Sampai sekarang belum ada sistem peringatan dini paling canggih yang mampu meramalkan kapan erupsi gunung terjadi. Jalan menyelamatkan diri satu-satunya adalah tidak berada di kawasan Gunung Semeru, sekitar 5-7 kilometer dari kawasan kubah lava, saat dikeluarkannya peringatan status waspada.
Menurut Mbah Rono, semestinya tidak sekadar memikirkan bagaimana menanggulangi korban bencana erupsi gunung, tapi juga pemerintah diharapkan mengambil langkah tegas mitigasi yang mengutamakan keselamatan masyarakat.
Advertisement
Kesadaran Masyarakat Rendah
Kepala PVMBG, Andiani, menyatakan, bencana geologi umumnya tidak bisa ketahui, walaupun dapat diperkirakan. Khusus erupsi gunung api, untuk mengetahui kapan pastinya terjadi, maka dilakukan monitoring dengan memasang alat di gunung api. Apa yang terjadi kemudian dilaporkan ke masyarakat. Hal itu sebagai salah satu upaya mengurangi korban jiwa.
PVMBG ketika melakukan mitigasi kepada masyarakat menyiapkan peta kawasan rawan bencana gunung api terlebih dahulu. Sejauh ini, terdapat juga 69 pos pemantau gunung api di Indonesia.
Pembuatan peta kawasan rawan bahaya gunung api pun dibuat PVMBG, yakni dengan memetakan material-material produk vulkanik dari erupsi gunung api yang terjadi di masa lalu. Peta-peta itu dijadikan dasar untuk perkiraan ancaman kawasan rawan bencana gunung api saat ini.
"Kenapa begitu? Karena sebetulnya apa yang terjadi di suatu tempat itu akan berulang kembali di tempat yang sama di masa depan. Batu-batu itu kan sebenarnya merupakan suatu bukti nyata bahwa daerah itu sebetulnya dahulunya sudah terancam," terang Andiani.

= = = =

**Yang Diminta:**
1 – Salin bagian kutipan dokumen tentang erupsi gunung api, mulai dari "Menurut Mbah Rono, semestinya" dan terus sampai "api di Indonesia.".
2 – Menurut kutipan dokumen tentang erupsi gunung api, ada berapa pos pemantau gunung api di Indonesia?
Data sesudah ini sama sekali tidak dipakai.

**Blok Data:**
= = = =

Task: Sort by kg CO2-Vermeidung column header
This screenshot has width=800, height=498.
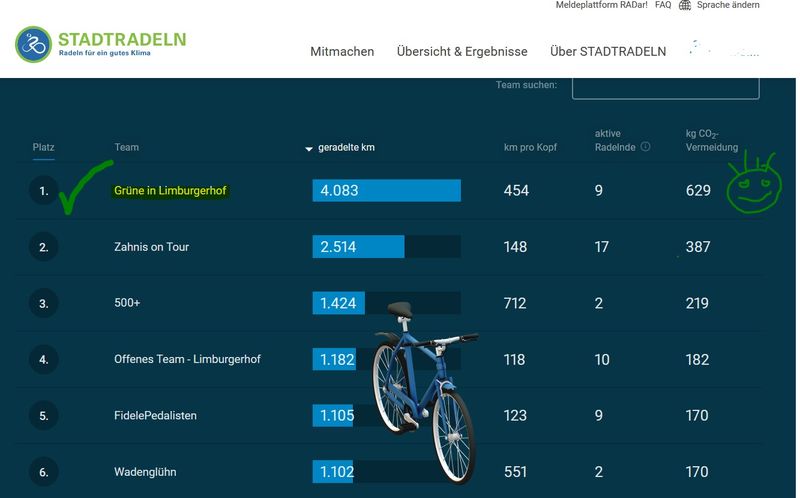Action: 711,141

= = = =

**Jawaban Tugas:**
1 –
Menurut Mbah Rono, semestinya tidak sekadar memikirkan bagaimana menanggulangi korban bencana erupsi gunung, tapi juga pemerintah diharapkan mengambil langkah tegas mitigasi yang mengutamakan keselamatan masyarakat.
Advertisement
Kesadaran Masyarakat Rendah
Kepala PVMBG, Andiani, menyatakan, bencana geologi umumnya tidak bisa ketahui, walaupun dapat diperkirakan. Khusus erupsi gunung api, untuk mengetahui kapan pastinya terjadi, maka dilakukan monitoring dengan memasang alat di gunung api. Apa yang terjadi kemudian dilaporkan ke masyarakat. Hal itu sebagai salah satu upaya mengurangi korban jiwa.
PVMBG ketika melakukan mitigasi kepada masyarakat menyiapkan peta kawasan rawan bencana gunung api terlebih dahulu. Sejauh ini, terdapat juga 69 pos pemantau gunung api di Indonesia.

2 – Ada 69 pos pemantau gunung api di Indonesia.